C++/CLI は、.NET クラスとネイティブ C++ 型を組み合わせて、C++ コードを受け取り、.NET プログラムからアクセスできるようにするライブラリとアプリケーションを作成できるテクノロジです。

vcpkg を C++/CLI と組み合わせて使用して、 Common Language Runtime (CLR)をターゲットとするプロジェクトに C++ 依存関係をインストールして使用できます。

このチュートリアルでは、次の内容を学習します。

前提条件

サンプル C++/CLI をビルドする

このチュートリアルでは、既存の C++/CLI アプリケーションから開始し、vcpkg と共にインストールされた C++ の依存関係を追加します。 このチュートリアルのコマンドは、 Developer PowerShell for Visual Studio で実行していることを前提としています。

1 - サンプル リポジトリを複製する

最初の手順は、 .NET サンプル リポジトリで C++/CLI サンプル アプリケーションのコピーを取得することです。 C++/CLI サンプル アプリケーションは、 core/interop/cpp-cli フォルダーにあります。

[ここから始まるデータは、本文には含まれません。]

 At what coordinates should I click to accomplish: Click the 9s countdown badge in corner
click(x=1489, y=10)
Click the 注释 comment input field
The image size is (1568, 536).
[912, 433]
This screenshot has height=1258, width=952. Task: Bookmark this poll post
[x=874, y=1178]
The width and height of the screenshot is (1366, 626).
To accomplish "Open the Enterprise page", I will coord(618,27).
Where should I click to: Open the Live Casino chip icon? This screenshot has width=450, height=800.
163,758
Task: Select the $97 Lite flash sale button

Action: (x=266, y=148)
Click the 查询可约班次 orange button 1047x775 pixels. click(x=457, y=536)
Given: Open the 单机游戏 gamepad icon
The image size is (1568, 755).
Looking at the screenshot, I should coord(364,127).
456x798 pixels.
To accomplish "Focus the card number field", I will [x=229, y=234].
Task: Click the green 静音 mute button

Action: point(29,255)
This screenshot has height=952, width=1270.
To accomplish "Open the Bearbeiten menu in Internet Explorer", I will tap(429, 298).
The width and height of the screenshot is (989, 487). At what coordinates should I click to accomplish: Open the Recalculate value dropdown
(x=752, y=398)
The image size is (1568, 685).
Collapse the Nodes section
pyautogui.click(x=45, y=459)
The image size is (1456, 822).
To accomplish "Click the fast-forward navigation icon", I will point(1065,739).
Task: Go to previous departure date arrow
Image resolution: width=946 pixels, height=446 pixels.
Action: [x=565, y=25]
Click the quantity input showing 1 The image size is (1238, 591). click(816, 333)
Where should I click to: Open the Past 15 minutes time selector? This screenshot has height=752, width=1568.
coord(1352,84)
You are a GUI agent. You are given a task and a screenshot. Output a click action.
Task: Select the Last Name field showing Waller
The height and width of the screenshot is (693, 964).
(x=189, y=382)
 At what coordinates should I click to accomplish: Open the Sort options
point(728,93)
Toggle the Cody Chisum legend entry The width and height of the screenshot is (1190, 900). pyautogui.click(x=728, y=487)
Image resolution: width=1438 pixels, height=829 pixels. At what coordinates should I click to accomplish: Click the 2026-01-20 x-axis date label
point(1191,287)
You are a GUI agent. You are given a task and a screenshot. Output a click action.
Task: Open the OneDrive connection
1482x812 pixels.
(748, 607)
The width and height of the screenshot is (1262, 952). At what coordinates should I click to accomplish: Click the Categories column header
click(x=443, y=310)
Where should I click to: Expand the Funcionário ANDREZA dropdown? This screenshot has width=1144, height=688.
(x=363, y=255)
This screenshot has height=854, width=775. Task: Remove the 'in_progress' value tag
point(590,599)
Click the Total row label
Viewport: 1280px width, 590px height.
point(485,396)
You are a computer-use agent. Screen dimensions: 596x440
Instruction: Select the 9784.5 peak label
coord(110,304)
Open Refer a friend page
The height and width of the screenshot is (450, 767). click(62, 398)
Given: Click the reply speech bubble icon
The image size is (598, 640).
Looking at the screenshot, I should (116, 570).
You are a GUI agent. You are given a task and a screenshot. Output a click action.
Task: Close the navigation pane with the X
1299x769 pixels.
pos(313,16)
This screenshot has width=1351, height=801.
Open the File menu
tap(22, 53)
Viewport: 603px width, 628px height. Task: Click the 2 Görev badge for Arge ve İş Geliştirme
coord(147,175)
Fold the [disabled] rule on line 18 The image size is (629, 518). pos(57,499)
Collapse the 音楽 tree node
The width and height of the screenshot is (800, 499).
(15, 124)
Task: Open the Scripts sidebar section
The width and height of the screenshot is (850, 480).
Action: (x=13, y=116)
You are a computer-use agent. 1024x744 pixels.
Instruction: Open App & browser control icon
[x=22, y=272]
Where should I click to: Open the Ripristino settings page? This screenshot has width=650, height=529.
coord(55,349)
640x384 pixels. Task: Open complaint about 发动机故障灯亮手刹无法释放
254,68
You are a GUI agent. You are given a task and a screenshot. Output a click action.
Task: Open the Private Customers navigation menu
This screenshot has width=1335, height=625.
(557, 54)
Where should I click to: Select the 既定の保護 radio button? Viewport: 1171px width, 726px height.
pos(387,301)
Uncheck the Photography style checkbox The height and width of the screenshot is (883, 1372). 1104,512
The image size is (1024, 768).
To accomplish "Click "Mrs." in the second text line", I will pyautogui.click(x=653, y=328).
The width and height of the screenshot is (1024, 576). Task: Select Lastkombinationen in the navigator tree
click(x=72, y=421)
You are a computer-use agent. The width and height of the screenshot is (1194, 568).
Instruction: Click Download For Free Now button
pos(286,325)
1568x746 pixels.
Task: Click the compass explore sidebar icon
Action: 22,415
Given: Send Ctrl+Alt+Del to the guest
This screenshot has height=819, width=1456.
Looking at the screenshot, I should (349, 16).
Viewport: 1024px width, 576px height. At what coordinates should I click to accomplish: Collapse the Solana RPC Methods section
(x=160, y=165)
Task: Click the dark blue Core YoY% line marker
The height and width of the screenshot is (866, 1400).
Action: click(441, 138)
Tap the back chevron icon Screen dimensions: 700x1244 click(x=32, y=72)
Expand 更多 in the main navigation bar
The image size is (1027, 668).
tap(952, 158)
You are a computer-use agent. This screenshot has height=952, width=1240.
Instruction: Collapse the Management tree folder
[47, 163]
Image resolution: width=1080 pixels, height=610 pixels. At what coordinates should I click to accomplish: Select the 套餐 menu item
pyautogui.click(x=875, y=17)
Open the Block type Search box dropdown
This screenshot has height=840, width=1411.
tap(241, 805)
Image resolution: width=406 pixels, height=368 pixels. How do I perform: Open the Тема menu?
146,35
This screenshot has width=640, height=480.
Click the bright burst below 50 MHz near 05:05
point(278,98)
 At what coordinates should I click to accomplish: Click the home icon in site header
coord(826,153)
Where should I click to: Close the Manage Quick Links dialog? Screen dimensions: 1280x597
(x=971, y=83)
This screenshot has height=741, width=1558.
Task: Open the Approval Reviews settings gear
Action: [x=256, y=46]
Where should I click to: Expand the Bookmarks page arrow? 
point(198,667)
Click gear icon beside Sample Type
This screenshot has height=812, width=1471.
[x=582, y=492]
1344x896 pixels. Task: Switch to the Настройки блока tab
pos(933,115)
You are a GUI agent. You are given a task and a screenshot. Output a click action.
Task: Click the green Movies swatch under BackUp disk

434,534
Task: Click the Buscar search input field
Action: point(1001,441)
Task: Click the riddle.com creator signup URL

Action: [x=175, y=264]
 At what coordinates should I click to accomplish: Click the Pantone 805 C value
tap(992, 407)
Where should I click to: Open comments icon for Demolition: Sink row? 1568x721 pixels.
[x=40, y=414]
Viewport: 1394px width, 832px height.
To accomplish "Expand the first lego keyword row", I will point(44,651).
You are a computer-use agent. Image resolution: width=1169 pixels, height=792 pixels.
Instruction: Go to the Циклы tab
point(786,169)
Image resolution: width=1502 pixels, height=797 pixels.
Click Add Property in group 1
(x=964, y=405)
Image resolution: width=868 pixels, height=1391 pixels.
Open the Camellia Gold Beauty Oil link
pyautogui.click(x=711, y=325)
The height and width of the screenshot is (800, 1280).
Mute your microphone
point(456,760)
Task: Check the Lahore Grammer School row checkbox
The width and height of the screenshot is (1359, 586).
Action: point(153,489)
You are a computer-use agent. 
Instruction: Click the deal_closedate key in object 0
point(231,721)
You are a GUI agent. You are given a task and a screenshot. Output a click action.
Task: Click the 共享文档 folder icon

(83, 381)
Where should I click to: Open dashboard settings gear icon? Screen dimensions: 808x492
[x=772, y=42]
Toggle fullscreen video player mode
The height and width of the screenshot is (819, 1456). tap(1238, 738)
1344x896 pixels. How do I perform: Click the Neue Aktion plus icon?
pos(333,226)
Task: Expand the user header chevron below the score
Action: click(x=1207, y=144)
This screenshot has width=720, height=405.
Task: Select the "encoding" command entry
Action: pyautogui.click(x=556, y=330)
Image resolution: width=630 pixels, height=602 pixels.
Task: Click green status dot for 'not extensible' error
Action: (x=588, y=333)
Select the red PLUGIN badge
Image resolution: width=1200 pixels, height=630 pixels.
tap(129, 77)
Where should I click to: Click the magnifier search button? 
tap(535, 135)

git clone https://github.com/dotnet/samples

2 - サンプル アプリケーション フォルダーに移動する

cd samples/core/interpo/cpp-cli

2 - プロジェクトが正しくビルドおよび実行されていることを確認する

サンプル リポジトリには、次の 4 つのプロジェクトを含むソリューションが含まれています。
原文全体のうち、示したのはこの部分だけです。